INSTRUCTIONS TO FOLLOW: Give back an exact copy of the lines in the records below, from the line that has "搜索 (268, 1344)" through the line that has "Packaging & Equipment (1142, 169)", and nothing besides.

[Records drawn from a dataset]
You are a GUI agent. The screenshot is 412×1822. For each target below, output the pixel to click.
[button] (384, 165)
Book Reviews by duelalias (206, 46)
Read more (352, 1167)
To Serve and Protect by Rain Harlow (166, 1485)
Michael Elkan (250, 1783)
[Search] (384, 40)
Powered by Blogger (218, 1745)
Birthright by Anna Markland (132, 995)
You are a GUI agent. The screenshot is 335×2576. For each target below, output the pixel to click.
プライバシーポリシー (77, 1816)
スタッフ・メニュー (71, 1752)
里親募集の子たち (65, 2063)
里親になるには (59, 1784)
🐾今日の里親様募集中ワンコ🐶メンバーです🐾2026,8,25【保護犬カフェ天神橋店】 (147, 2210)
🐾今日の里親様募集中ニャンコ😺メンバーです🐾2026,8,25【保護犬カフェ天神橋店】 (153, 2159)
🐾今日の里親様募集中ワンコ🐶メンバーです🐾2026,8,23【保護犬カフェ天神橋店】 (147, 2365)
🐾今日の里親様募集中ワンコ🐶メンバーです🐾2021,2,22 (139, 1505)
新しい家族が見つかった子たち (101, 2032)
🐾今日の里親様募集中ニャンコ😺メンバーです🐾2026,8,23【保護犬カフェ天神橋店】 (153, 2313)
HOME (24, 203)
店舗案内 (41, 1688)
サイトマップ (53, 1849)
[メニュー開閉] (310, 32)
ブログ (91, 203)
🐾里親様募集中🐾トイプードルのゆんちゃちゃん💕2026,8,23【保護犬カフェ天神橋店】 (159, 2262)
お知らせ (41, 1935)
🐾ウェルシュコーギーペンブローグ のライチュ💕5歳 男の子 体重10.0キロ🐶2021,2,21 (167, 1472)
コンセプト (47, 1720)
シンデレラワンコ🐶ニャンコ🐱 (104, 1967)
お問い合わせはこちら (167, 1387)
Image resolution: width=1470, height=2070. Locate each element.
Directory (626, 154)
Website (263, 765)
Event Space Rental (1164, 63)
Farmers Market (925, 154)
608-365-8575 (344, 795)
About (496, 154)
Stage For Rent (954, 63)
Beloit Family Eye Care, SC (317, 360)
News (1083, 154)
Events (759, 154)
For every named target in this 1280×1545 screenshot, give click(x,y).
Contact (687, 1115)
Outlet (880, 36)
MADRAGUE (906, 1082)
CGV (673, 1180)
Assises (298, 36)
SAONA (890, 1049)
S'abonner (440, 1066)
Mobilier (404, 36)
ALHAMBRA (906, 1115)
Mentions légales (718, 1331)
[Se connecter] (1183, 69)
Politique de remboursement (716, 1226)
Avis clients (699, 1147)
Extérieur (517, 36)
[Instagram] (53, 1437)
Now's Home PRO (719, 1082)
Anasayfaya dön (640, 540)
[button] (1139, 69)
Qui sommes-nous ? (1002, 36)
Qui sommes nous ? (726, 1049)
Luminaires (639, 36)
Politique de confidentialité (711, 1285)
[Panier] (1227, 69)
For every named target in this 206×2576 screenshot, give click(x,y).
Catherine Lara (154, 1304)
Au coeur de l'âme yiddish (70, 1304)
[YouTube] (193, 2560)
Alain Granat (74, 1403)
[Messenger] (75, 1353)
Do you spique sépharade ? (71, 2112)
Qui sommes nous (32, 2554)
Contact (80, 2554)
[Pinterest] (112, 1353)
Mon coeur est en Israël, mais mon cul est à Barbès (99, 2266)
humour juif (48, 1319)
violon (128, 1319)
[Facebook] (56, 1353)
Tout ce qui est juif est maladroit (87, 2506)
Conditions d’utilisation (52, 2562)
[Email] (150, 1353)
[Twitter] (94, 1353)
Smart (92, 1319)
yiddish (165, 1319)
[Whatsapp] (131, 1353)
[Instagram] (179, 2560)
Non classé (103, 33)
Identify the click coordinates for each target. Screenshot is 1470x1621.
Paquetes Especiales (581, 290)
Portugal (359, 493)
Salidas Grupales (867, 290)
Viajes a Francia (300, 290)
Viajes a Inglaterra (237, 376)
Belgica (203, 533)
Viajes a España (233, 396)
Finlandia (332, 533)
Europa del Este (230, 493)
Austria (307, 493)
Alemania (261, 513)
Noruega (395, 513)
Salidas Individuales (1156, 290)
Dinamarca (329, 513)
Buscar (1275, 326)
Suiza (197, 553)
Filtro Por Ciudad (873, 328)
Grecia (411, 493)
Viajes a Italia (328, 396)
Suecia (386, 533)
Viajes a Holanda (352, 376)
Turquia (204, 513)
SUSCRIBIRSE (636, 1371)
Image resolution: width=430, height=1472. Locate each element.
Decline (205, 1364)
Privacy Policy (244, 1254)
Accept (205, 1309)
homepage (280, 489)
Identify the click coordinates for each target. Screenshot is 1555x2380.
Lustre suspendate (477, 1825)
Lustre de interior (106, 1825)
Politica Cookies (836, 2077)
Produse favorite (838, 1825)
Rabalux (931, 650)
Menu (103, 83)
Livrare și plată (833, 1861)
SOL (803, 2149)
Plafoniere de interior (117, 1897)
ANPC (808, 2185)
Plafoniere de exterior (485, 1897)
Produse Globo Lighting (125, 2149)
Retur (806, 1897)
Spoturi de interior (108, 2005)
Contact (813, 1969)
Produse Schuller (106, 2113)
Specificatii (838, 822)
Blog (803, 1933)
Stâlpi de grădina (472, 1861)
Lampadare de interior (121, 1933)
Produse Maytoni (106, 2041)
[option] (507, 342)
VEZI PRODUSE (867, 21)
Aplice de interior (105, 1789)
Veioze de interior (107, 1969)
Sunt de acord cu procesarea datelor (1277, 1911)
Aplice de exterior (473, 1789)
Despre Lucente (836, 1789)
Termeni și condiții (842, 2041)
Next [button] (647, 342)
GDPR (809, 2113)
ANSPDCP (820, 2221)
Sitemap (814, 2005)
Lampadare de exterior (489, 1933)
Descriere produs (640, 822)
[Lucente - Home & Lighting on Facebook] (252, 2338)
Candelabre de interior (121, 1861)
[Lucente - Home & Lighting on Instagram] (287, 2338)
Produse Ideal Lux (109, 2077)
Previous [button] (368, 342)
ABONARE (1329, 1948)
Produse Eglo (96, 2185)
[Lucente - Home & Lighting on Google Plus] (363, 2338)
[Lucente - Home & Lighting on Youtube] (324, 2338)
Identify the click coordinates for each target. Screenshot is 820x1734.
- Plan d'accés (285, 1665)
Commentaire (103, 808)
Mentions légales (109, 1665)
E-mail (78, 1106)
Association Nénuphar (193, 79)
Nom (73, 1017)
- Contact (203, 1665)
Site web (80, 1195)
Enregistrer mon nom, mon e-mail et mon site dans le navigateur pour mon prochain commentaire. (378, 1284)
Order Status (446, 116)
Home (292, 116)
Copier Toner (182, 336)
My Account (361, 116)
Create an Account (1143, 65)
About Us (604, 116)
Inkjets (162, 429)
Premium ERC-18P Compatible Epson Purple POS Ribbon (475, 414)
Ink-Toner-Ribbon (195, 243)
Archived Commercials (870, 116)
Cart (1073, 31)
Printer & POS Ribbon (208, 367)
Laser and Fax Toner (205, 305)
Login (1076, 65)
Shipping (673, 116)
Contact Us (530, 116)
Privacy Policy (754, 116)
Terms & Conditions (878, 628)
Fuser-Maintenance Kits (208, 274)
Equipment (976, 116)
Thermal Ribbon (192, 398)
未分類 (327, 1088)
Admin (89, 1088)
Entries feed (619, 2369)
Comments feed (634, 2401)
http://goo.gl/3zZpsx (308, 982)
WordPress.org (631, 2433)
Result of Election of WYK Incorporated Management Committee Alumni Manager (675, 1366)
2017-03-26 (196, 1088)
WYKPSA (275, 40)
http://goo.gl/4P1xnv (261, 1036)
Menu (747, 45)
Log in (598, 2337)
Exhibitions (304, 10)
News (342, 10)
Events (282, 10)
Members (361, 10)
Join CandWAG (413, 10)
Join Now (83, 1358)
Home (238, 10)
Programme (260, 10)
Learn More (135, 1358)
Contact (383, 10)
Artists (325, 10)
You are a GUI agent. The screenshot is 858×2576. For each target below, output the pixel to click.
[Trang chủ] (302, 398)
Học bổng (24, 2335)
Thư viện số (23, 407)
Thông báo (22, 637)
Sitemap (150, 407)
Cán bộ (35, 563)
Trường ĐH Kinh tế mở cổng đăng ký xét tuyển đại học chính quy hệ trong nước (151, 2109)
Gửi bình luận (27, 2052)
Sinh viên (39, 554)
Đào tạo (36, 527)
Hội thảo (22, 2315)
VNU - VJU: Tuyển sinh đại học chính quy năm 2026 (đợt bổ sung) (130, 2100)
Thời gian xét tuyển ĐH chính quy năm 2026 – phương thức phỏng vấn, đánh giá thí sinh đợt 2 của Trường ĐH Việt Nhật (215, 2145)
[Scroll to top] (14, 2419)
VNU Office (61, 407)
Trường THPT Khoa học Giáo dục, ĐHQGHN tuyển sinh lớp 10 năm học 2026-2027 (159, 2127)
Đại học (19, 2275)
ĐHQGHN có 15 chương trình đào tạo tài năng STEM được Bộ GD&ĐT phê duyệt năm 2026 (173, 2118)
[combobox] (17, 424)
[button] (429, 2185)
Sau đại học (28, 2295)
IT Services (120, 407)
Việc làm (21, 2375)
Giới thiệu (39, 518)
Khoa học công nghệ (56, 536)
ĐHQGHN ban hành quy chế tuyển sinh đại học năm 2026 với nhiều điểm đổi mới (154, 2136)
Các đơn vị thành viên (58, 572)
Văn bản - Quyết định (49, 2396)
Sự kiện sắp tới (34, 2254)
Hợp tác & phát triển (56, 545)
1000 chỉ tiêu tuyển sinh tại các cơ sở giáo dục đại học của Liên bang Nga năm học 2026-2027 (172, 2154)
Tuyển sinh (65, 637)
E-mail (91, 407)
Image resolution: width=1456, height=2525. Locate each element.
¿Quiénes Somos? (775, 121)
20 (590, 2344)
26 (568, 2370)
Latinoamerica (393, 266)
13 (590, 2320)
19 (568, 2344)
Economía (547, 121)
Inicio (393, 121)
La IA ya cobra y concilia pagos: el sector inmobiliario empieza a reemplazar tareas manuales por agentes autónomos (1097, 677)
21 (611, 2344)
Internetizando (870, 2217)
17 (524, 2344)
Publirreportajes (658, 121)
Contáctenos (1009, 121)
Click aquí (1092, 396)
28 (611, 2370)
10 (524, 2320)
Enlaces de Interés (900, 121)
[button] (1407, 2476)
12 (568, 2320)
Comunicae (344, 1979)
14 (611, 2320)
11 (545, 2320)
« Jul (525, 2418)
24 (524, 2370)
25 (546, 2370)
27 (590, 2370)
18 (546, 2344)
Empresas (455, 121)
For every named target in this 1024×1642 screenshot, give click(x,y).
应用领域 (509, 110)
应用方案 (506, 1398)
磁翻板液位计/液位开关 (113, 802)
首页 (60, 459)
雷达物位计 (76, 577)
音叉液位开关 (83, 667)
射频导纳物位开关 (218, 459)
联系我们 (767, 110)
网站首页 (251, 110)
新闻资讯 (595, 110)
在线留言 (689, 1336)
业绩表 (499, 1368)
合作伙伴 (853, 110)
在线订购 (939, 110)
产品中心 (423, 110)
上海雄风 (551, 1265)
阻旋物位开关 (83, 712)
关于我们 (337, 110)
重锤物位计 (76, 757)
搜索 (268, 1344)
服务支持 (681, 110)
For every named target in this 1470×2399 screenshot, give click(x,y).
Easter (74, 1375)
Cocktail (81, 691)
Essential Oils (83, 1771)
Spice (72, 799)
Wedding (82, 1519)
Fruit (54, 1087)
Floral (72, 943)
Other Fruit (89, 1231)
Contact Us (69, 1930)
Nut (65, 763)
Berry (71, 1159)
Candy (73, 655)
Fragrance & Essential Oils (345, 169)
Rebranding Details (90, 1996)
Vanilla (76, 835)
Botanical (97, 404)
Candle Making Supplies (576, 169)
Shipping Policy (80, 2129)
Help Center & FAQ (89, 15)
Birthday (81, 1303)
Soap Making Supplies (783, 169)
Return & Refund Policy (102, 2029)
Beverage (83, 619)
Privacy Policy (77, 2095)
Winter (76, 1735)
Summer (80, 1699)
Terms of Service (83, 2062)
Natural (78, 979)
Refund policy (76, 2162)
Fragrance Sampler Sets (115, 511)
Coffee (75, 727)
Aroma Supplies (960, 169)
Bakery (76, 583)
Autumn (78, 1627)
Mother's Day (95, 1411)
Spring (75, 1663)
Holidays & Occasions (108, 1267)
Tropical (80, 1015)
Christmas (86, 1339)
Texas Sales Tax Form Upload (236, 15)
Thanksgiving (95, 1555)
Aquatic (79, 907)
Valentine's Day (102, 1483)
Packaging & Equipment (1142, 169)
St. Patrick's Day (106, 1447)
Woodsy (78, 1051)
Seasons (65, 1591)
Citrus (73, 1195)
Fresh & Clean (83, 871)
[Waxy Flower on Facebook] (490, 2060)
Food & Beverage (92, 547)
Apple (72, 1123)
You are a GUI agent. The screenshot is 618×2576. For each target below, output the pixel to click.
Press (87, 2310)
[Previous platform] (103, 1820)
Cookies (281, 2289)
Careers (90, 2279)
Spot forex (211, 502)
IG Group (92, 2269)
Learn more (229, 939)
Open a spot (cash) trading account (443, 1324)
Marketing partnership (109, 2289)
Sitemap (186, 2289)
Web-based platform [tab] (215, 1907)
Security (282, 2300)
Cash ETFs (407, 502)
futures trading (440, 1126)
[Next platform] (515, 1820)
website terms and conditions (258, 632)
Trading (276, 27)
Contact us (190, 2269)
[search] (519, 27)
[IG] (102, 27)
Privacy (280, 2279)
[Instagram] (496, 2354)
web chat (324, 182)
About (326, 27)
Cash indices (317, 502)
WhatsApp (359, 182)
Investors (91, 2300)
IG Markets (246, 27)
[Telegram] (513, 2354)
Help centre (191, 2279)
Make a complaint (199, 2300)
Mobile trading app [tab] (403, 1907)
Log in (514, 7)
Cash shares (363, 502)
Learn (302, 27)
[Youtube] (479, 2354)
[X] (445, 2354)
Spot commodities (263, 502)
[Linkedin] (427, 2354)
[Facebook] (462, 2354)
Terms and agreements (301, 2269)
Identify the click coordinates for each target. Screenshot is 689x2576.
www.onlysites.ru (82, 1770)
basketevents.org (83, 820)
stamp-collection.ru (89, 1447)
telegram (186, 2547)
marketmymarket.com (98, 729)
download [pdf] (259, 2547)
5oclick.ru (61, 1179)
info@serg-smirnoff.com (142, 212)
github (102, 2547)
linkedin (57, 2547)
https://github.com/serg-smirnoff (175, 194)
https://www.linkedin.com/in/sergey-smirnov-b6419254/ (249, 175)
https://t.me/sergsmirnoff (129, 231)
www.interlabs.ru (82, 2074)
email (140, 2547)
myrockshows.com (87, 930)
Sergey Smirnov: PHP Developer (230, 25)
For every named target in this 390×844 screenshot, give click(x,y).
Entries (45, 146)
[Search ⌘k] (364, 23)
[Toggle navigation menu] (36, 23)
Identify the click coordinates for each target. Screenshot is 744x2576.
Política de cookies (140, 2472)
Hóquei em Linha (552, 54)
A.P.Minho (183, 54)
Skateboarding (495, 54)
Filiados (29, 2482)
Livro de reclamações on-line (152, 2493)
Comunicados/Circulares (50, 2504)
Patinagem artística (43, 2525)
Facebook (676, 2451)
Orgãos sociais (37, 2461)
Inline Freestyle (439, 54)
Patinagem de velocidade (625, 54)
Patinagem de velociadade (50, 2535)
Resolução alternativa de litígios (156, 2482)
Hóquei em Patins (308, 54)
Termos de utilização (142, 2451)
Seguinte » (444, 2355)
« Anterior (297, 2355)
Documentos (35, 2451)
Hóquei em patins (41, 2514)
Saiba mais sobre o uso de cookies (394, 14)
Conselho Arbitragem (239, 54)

EXPECTED OUTPUT:
搜索 (268, 1344)
服务支持 (681, 110)
For every named target in this 1470×2399 screenshot, give click(x,y).
Easter (74, 1375)
Cocktail (81, 691)
Essential Oils (83, 1771)
Spice (72, 799)
Wedding (82, 1519)
Fruit (54, 1087)
Floral (72, 943)
Other Fruit (89, 1231)
Contact Us (69, 1930)
Nut (65, 763)
Berry (71, 1159)
Candy (73, 655)
Fragrance & Essential Oils (345, 169)
Rebranding Details (90, 1996)
Vanilla (76, 835)
Botanical (97, 404)
Candle Making Supplies (576, 169)
Shipping Policy (80, 2129)
Help Center & FAQ (89, 15)
Birthday (81, 1303)
Soap Making Supplies (783, 169)
Return & Refund Policy (102, 2029)
Beverage (83, 619)
Privacy Policy (77, 2095)
Winter (76, 1735)
Summer (80, 1699)
Terms of Service (83, 2062)
Natural (78, 979)
Refund policy (76, 2162)
Fragrance Sampler Sets (115, 511)
Coffee (75, 727)
Aroma Supplies (960, 169)
Bakery (76, 583)
Autumn (78, 1627)
Mother's Day (95, 1411)
Spring (75, 1663)
Holidays & Occasions (108, 1267)
Tropical (80, 1015)
Christmas (86, 1339)
Texas Sales Tax Form Upload (236, 15)
Thanksgiving (95, 1555)
Aquatic (79, 907)
Valentine's Day (102, 1483)
Packaging & Equipment (1142, 169)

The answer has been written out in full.